Show HN: ChatGPT and Document Parser = Ghost (opens in new tab)

(ghostextension.com)

57 pointsOstatnigrosh3y ago50 comments

I've always wanted to just upload a whole book to ChatGPT and ask questions. Obviously with the char limit that's impossible... So some buddies and I built Ghost. We have it limited to 5 pages for uploads for now, but plan on expanding the limit soon. Let me know what you guys think!

Show HN: ChatGPT and Document Parser = Ghost

(ghostextension.com)

57 pointsOstatnigrosh3y ago50 comments

50 comments

45 comments · 21 top-level

swalsh3y ago· 7 in thread

A better way to do this might be to use the embedding API. That allows you to upload a text corpus and to then get vectors. You can then calculate the cosign similarity for a search string on those to get relevant results of clustered text from the uploaded corpus.

TeMPOraL3y ago

I don't get why people bother with chat interface and textual prompts. The whole concept of "prompt engineering" sounds to me like a practical joke that got out of hand.
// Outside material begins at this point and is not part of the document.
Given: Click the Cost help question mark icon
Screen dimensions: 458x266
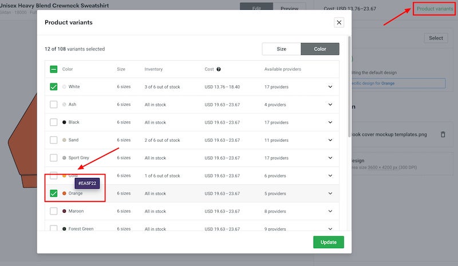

It's like, imagine there's a complex machine with large panels full of buttons and levers - and then, someone covered the panels with tapestry. Beautiful tapestry, showing artistic interpretations of things mundane and holy, trivialities of everyday life next to impossible dreams. And then, people were told the machine is to be operated by touching that tapestry, and that the artworks are the guide to understanding it and using it effectively. And then a whole religion formed around studying patterns in the tapestry. To me, prompt engineering is that religion.
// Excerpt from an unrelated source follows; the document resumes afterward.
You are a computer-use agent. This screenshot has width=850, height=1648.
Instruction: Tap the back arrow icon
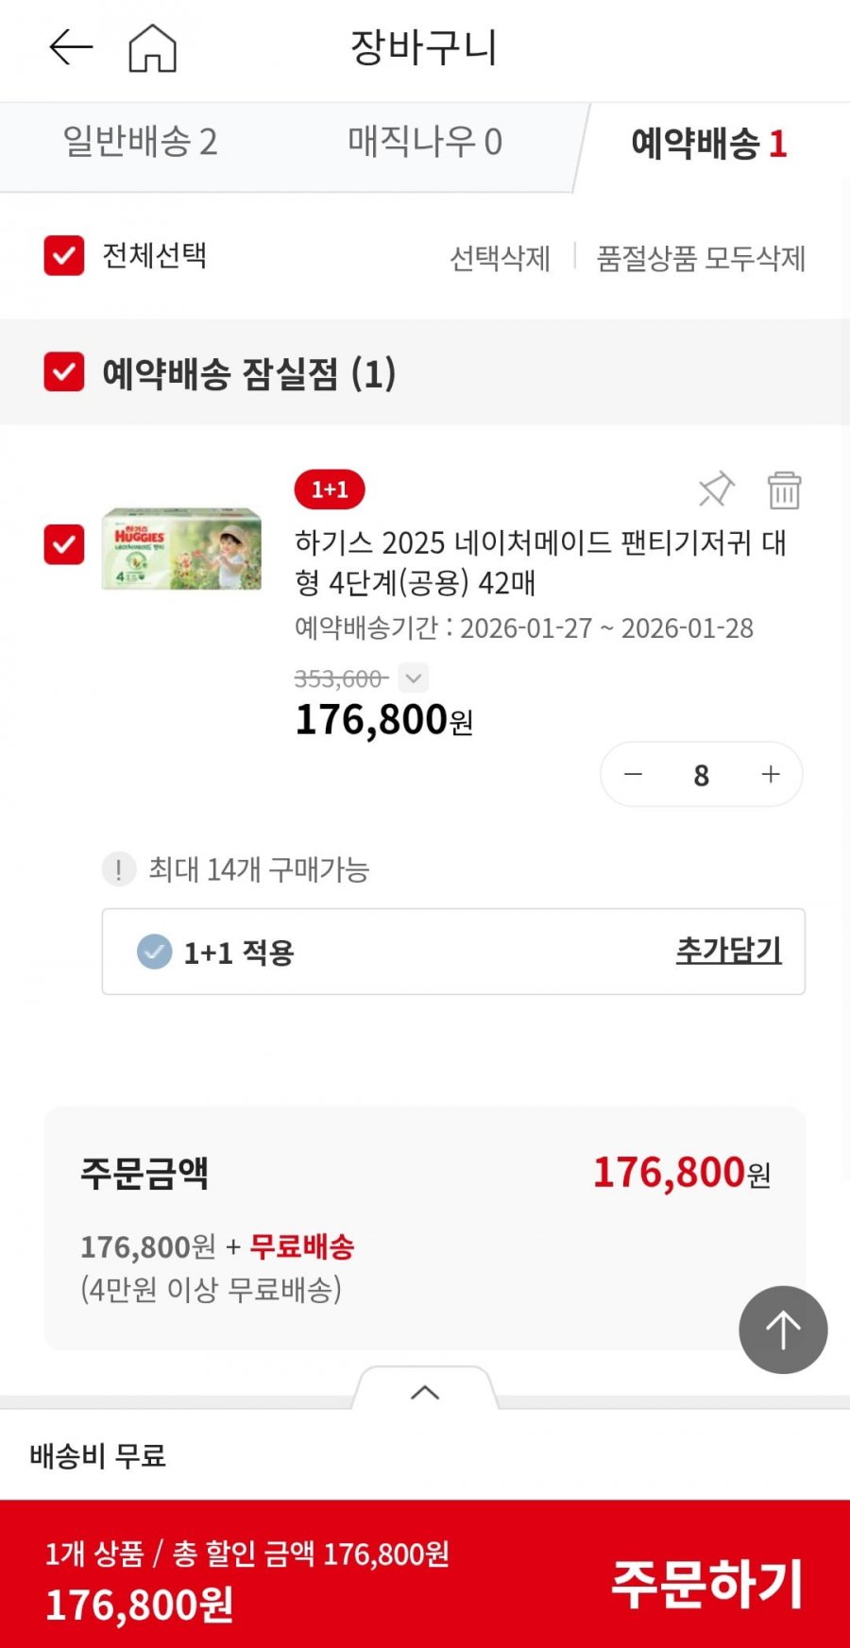pos(71,47)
There's an actual interface to the machine hidden under all the clever wordplay. A precise, formalized one. An interface that eats tokens and spits out probabilities. I just don't get why most talk - even seemingly specialist talk - about LLMs is ignoring it entirely, and focuses on the tapestry that's just obscuring the nature of the model, effectively making everything more difficult.

DebtDeflation3y ago

>The whole concept of "prompt engineering" sounds to me like a practical joke that got out of hand.
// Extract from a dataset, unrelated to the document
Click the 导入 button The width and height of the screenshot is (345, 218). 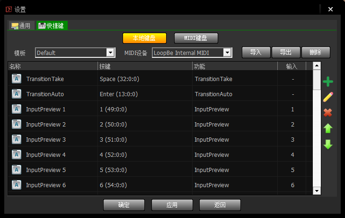click(256, 53)
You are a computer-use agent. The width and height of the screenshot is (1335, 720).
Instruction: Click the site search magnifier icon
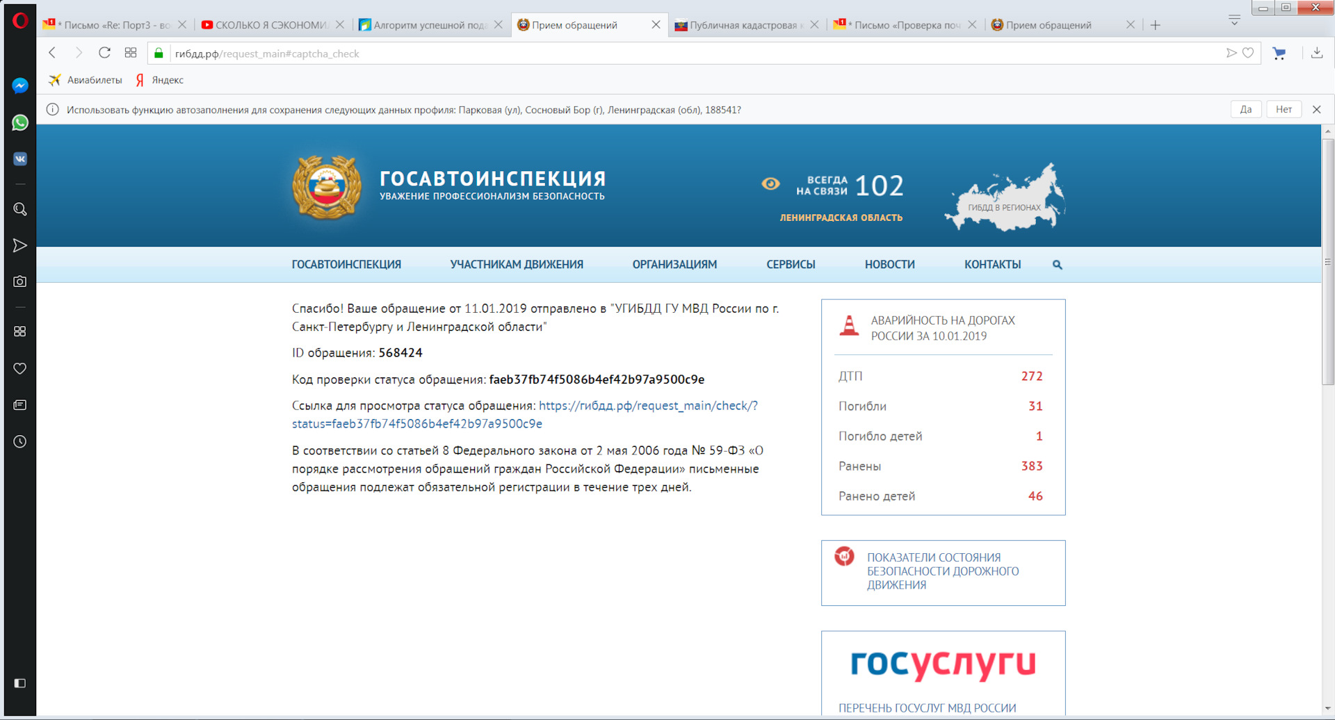1057,265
I was on a call this morning and heard someone refer to two of their team members as "Prompt Engineers" as if that were an actual role.

1 more reply

risyachka3y ago

Because everyone can use text interface without knowing how to configure the low level one.

1 more reply

bilsbie3y ago

Would you mind explaining this and maybe dumbing it down? Sounds useful

garblegarble3y ago

You can use models (OpenAI have some, there are other open-source self-hostable ones that are better if I recall correctly) that will take a sentence or a paragraph and spit out a vector. These vectors are called 'embeddings'

You then put those vectors in a vector database (e.g. pinecone, pgvector, chroma).

To run searches, you generate an embedding of the search term (could be the raw user search, could be something a model like ChatGPT was asked to transform the user's search into), then query the vector database for the n closest vectors. The trick is getting a model that generates good vectors for search (and transforming the user's query into some text that'd be useful vector(s) to search against). If feeding that into an LLM context, the next step is making sure that you get your prompt right, and don't overload the model with unrelated information (i.e. bad search results).

The key is that the vector representation embeds language concepts in how close vectors are to one another. An easy way to gain a feel for this is to look at single-word embeddings. Computerphile have a great episode on it[1]. You can take a vector for 'King', subtract the vector for 'Man' and add the vector for 'Woman' and the closest vector in that search will likely be 'Queen'. Scale up this idea to whole paragraphs (and larger vectors as a result).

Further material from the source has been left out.